++++ Records shown

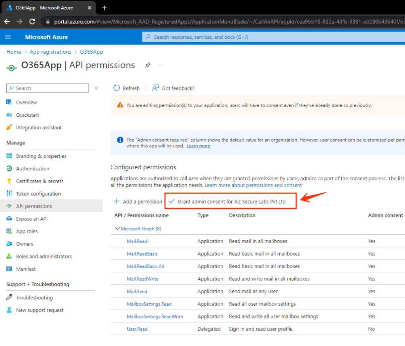Open the Got feedback icon button

156,88
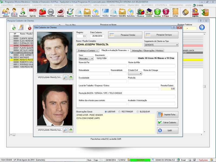216x162 pixels.
Task: Click the Agenda calendar icon
Action: coord(32,12)
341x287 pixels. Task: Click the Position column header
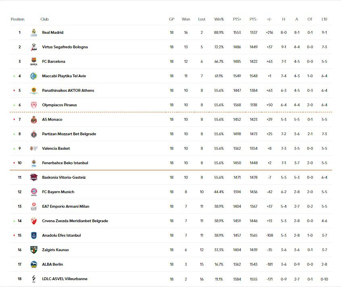pyautogui.click(x=17, y=19)
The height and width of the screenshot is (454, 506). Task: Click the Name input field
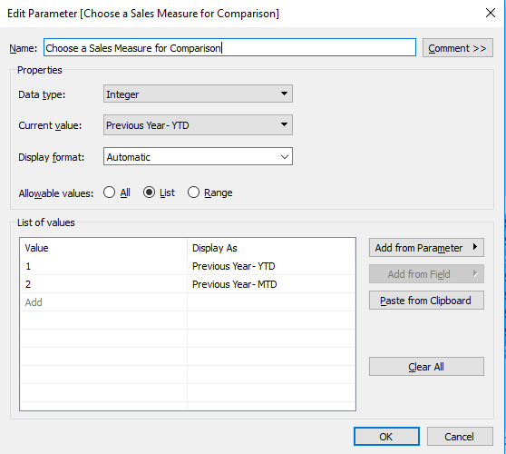pyautogui.click(x=229, y=47)
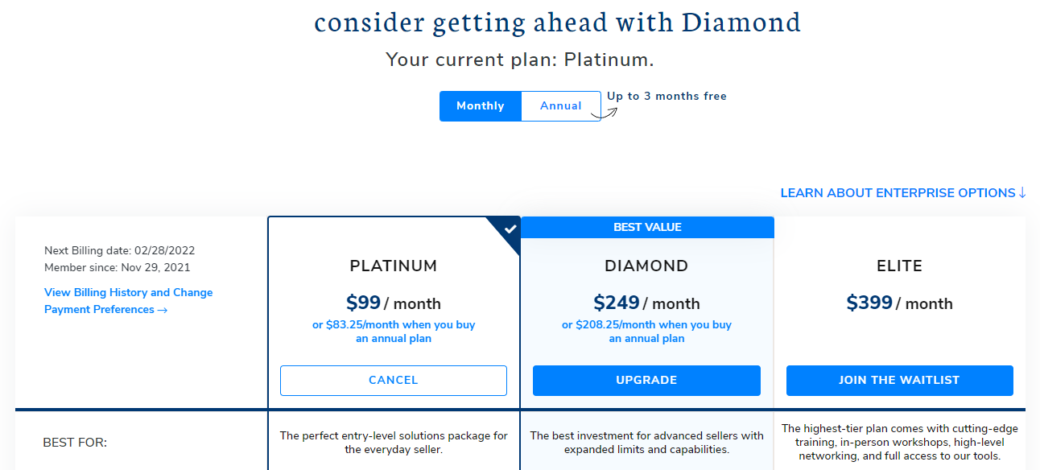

++++++++

* **Problem statement**
Copy the lines above word for word, omitting the pictures.

* **Output of the exercise**
Open the Got feedback icon button

156,88
216x162 pixels.
Task: Click the Agenda calendar icon
Action: coord(32,12)
341x287 pixels. Task: Click the Position column header
pyautogui.click(x=17, y=19)
The height and width of the screenshot is (454, 506). Task: Click the Name input field
pyautogui.click(x=229, y=47)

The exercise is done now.